Last week I decided to host my own mail server. Since I’m running OSX server with and e-mail server built right in that should be very easy. Of course you should have a domain and mx records set up and you server must be connected to Internet to be able to send and receive mail but I suppose you know that already since you’ve decided to host your own mail server. However there are some special points of attention that might have to be adressed before all works well.

Internal e-mail is not delivered by default

Due to the config of postfix internal mail will not be delivered. This is easily solved. Go to Settings > Advanced > Hosting and add your domain, without the hostname to the local host aliases.

Changing the junk mail settings might break the mail server config

Since I want my mail checked on spam and virusses I changed the ‘junk mail rejection servers’ in settings > relay. This broke my config which turns out to happen more often. When this happens external mail won’t be received anymore and after some time you’ll get the ‘451 Server configuration error’ message. It is easily solved: edit the postfix config file /etc/postfix/main.cf and change the ’smtpd_client_restrictions=..’ to ’smtpd_client_restrictions = permit_mynetworks reject_rbl_client sbl-xbl.spamhaus.org reject_rbl_client relays.ordb.org permit’. Save it and restart postfix with ’sudo postfix reload’.

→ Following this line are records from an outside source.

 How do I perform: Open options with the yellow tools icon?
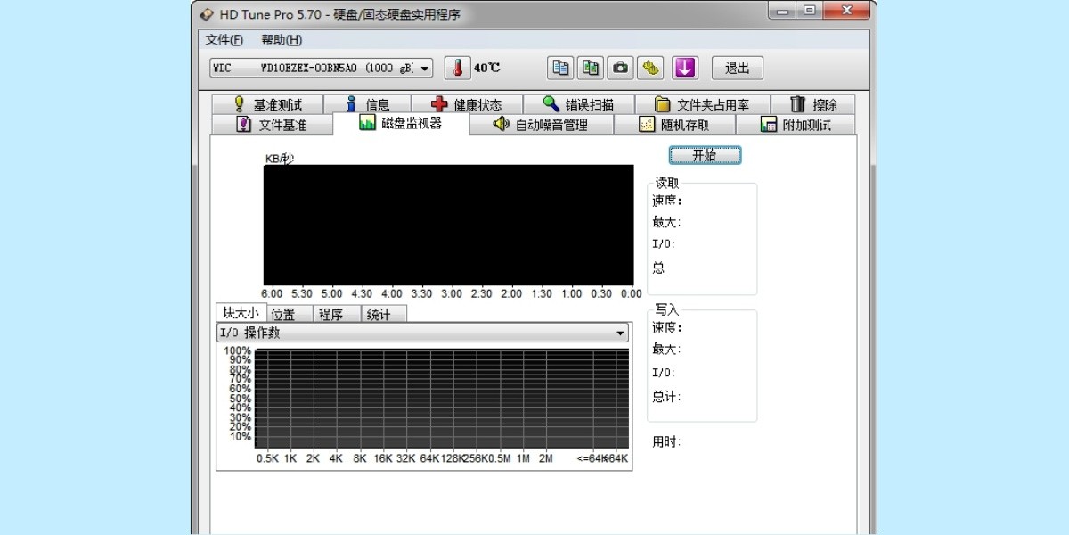click(x=652, y=68)
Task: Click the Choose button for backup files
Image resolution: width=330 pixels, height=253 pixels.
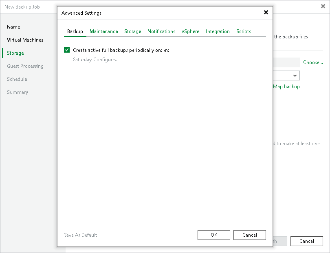Action: coord(313,62)
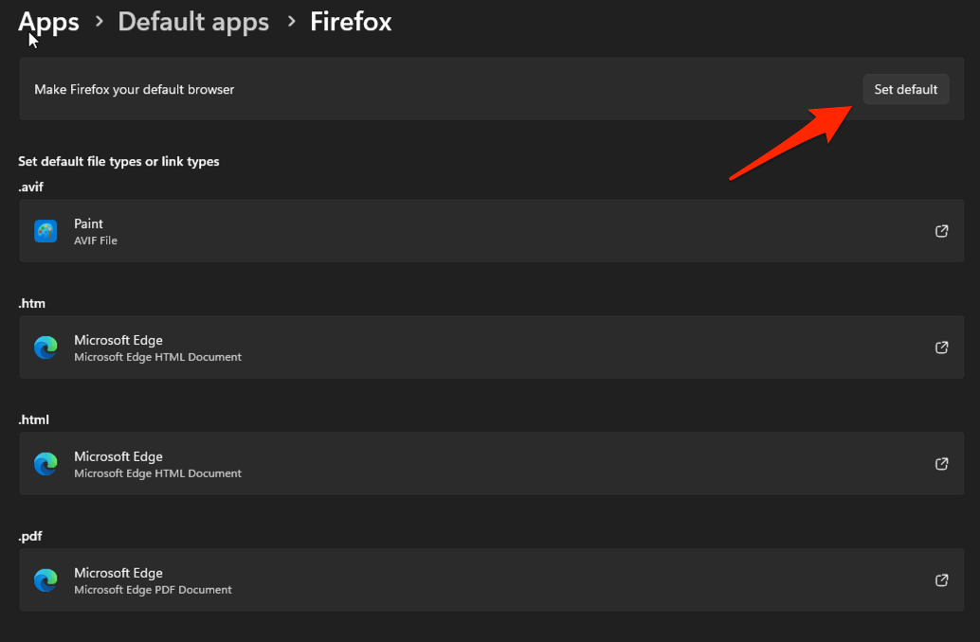Click the Microsoft Edge icon for .pdf

tap(45, 580)
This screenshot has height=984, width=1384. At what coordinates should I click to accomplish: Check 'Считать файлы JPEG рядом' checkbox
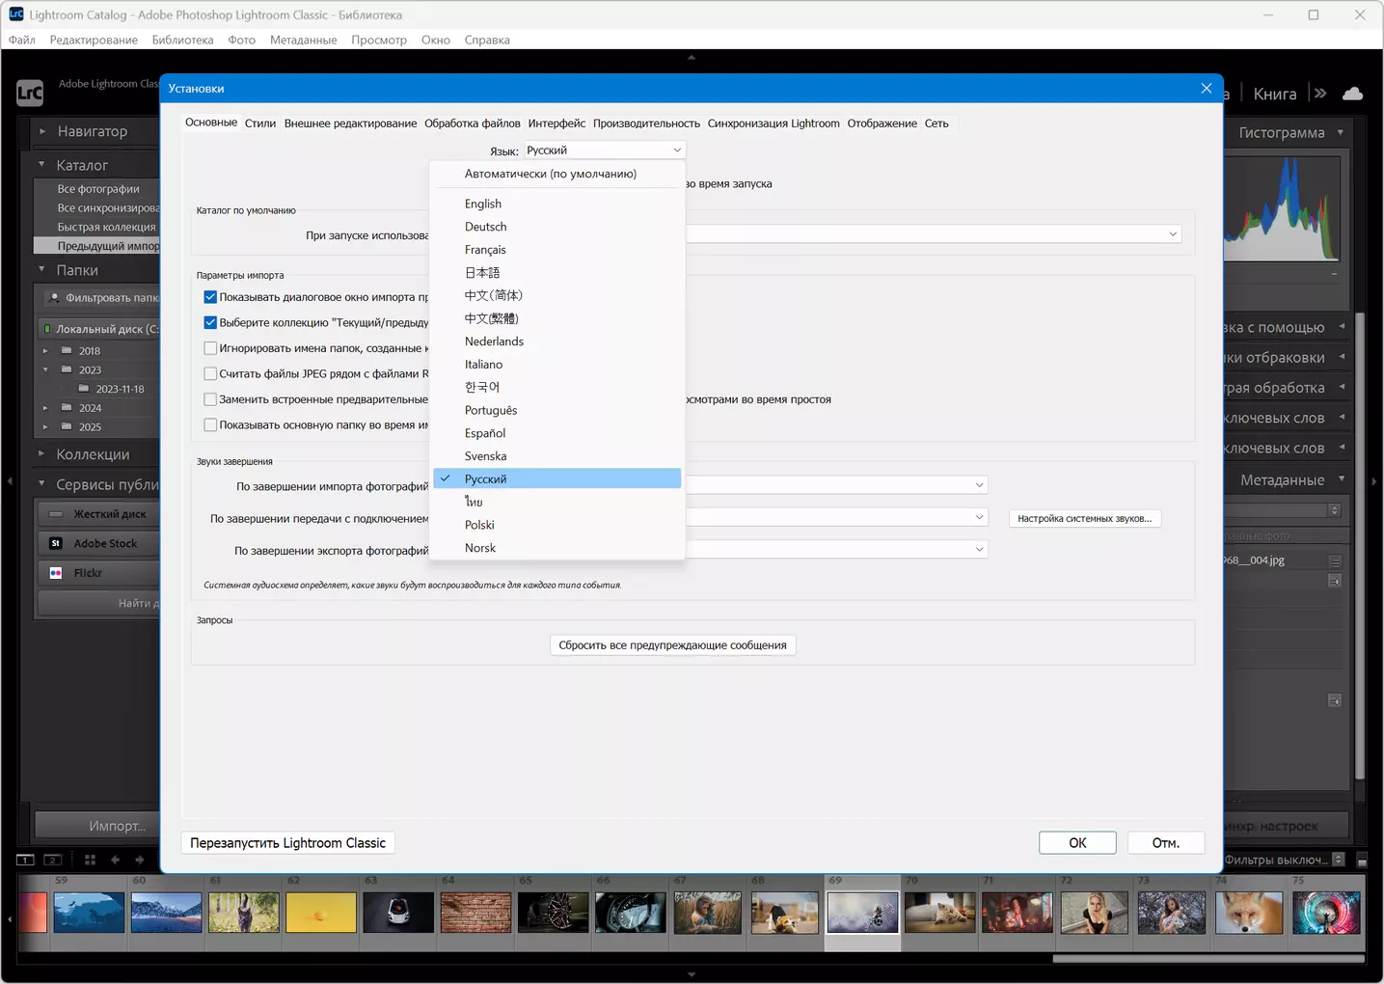click(x=210, y=373)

When all works it is important to check your security. You should make sure your mail server is not open for relays to prevent it being misused for spam. Also you should check if the firewall is correctly configured. This can easily be done using the following links:

Check your firewall

Go to www.grc.nl > enter the site > go to shields up and test ‘common ports’. Port 25 (smtp) should be open to be able to receive mail. All other ports best be Stealth, not revealing the existence of your server. If you wan’t to send and read your mail over the Internet you also need ports for either pop or imap. If so it would be wise to use ssl to secure communications

Check for open relay

Servers that are open for relay requests are often being misused by spammers. If yours is not only you are adding to the spam problem, also you can count on being added to a blacklist and if you have a decent ISP you’ll also be blocked by them, both of which measures will effectively shut down your ability to send and receive mail. So be sure to check you server on being open relays, it’s easily don with help of www.abuse.net/relay.html

Looking for answers?

If you have any questions or run into problems I recommend to visit the Apple support forums and search for a solution there. Usually I find anything I need on google but this time I had more luck at the Apple support forums. To find them, go to www.apple.com/support and choose discussions from the menu bar just below the tabs.